### LISTING
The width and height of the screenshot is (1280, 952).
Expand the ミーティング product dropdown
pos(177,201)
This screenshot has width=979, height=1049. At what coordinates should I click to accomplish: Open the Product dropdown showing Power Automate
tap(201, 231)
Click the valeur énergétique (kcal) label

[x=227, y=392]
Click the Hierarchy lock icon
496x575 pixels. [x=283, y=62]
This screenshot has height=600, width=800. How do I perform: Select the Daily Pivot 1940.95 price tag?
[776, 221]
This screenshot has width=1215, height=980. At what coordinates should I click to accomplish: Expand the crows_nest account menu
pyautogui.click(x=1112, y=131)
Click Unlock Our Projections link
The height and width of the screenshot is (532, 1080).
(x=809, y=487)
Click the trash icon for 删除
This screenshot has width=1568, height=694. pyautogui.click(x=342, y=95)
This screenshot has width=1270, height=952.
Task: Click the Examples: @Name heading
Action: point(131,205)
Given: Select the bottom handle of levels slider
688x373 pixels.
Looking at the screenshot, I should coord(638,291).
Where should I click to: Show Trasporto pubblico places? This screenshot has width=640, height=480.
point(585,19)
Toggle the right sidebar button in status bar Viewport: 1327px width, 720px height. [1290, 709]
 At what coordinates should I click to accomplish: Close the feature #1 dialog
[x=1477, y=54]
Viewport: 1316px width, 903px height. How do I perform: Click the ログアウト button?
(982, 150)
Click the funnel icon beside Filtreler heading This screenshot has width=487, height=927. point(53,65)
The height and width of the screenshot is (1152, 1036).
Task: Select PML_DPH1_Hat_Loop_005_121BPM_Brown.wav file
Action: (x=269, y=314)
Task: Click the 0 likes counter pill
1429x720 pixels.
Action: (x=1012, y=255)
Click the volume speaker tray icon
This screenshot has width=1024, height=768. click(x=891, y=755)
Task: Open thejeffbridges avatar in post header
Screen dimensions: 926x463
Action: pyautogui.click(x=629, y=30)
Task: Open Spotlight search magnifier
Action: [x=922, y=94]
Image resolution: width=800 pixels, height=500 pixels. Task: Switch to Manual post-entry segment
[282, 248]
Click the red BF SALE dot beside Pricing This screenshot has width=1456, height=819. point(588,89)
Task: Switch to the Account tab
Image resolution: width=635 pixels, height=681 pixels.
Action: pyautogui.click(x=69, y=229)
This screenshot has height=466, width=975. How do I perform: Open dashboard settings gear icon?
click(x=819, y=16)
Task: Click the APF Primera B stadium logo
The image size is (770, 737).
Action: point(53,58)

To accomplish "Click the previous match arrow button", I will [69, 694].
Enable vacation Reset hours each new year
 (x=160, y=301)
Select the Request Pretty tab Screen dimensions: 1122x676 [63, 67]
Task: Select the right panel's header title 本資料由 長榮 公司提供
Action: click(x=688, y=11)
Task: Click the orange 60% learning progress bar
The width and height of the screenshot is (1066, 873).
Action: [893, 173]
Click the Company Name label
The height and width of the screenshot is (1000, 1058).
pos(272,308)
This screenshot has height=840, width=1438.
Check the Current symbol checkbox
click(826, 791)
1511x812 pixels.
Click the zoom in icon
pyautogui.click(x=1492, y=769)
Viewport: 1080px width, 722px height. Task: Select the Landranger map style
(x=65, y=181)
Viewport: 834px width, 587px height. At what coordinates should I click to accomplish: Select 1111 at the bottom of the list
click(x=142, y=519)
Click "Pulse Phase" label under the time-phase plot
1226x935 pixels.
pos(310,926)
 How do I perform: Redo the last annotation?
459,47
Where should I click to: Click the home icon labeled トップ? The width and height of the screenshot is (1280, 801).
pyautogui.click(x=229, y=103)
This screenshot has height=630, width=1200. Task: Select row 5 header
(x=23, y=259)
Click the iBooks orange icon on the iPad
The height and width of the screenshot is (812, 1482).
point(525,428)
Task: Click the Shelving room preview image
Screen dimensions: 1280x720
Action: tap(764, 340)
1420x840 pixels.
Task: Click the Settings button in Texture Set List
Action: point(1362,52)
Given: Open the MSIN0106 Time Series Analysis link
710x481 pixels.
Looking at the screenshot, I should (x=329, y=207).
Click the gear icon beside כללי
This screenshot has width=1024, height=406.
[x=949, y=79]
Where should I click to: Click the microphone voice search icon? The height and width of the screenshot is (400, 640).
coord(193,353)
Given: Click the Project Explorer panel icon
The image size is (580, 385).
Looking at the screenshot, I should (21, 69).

### PROBLEM REQUIREMENTS
Copy all of these records over line for line, with no changes.

### FULL OUTPUT
The width and height of the screenshot is (1280, 952).
Expand the ミーティング product dropdown
pos(177,201)
This screenshot has width=979, height=1049. At what coordinates should I click to accomplish: Open the Product dropdown showing Power Automate
tap(201, 231)
Click the valeur énergétique (kcal) label

[x=227, y=392]
Click the Hierarchy lock icon
496x575 pixels. [x=283, y=62]
This screenshot has height=600, width=800. How do I perform: Select the Daily Pivot 1940.95 price tag?
[776, 221]
This screenshot has width=1215, height=980. At what coordinates should I click to accomplish: Expand the crows_nest account menu
pyautogui.click(x=1112, y=131)
Click Unlock Our Projections link
The height and width of the screenshot is (532, 1080).
(x=809, y=487)
Click the trash icon for 删除
This screenshot has width=1568, height=694. pyautogui.click(x=342, y=95)
This screenshot has width=1270, height=952.
Task: Click the Examples: @Name heading
Action: point(131,205)
Given: Select the bottom handle of levels slider
688x373 pixels.
Looking at the screenshot, I should coord(638,291).
Where should I click to: Show Trasporto pubblico places? This screenshot has width=640, height=480.
point(585,19)
Toggle the right sidebar button in status bar Viewport: 1327px width, 720px height. [1290, 709]
 At what coordinates should I click to accomplish: Close the feature #1 dialog
[x=1477, y=54]
Viewport: 1316px width, 903px height. How do I perform: Click the ログアウト button?
(982, 150)
Click the funnel icon beside Filtreler heading This screenshot has width=487, height=927. point(53,65)
The height and width of the screenshot is (1152, 1036).
Task: Select PML_DPH1_Hat_Loop_005_121BPM_Brown.wav file
Action: (x=269, y=314)
Task: Click the 0 likes counter pill
1429x720 pixels.
Action: (x=1012, y=255)
Click the volume speaker tray icon
This screenshot has width=1024, height=768. click(x=891, y=755)
Task: Open thejeffbridges avatar in post header
Screen dimensions: 926x463
Action: pyautogui.click(x=629, y=30)
Task: Open Spotlight search magnifier
Action: [x=922, y=94]
Image resolution: width=800 pixels, height=500 pixels. Task: Switch to Manual post-entry segment
[282, 248]
Click the red BF SALE dot beside Pricing This screenshot has width=1456, height=819. point(588,89)
Task: Switch to the Account tab
Image resolution: width=635 pixels, height=681 pixels.
Action: pyautogui.click(x=69, y=229)
This screenshot has height=466, width=975. How do I perform: Open dashboard settings gear icon?
click(x=819, y=16)
Task: Click the APF Primera B stadium logo
The image size is (770, 737).
Action: point(53,58)

To accomplish "Click the previous match arrow button", I will [69, 694].
Enable vacation Reset hours each new year
 (x=160, y=301)
Select the Request Pretty tab Screen dimensions: 1122x676 [63, 67]
Task: Select the right panel's header title 本資料由 長榮 公司提供
Action: click(x=688, y=11)
Task: Click the orange 60% learning progress bar
The width and height of the screenshot is (1066, 873).
Action: [893, 173]
Click the Company Name label
The height and width of the screenshot is (1000, 1058).
pos(272,308)
This screenshot has height=840, width=1438.
Check the Current symbol checkbox
click(826, 791)
1511x812 pixels.
Click the zoom in icon
pyautogui.click(x=1492, y=769)
Viewport: 1080px width, 722px height. Task: Select the Landranger map style
(x=65, y=181)
Viewport: 834px width, 587px height. At what coordinates should I click to accomplish: Select 1111 at the bottom of the list
click(x=142, y=519)
Click "Pulse Phase" label under the time-phase plot
1226x935 pixels.
pos(310,926)
 How do I perform: Redo the last annotation?
459,47
Where should I click to: Click the home icon labeled トップ? The width and height of the screenshot is (1280, 801).
pyautogui.click(x=229, y=103)
This screenshot has height=630, width=1200. Task: Select row 5 header
(x=23, y=259)
Click the iBooks orange icon on the iPad
The height and width of the screenshot is (812, 1482).
point(525,428)
Task: Click the Shelving room preview image
Screen dimensions: 1280x720
Action: tap(764, 340)
1420x840 pixels.
Task: Click the Settings button in Texture Set List
Action: point(1362,52)
Given: Open the MSIN0106 Time Series Analysis link
710x481 pixels.
Looking at the screenshot, I should (x=329, y=207).
Click the gear icon beside כללי
This screenshot has width=1024, height=406.
[x=949, y=79]
Where should I click to: Click the microphone voice search icon? The height and width of the screenshot is (400, 640).
coord(193,353)
Given: Click the Project Explorer panel icon
The image size is (580, 385).
Looking at the screenshot, I should (21, 69).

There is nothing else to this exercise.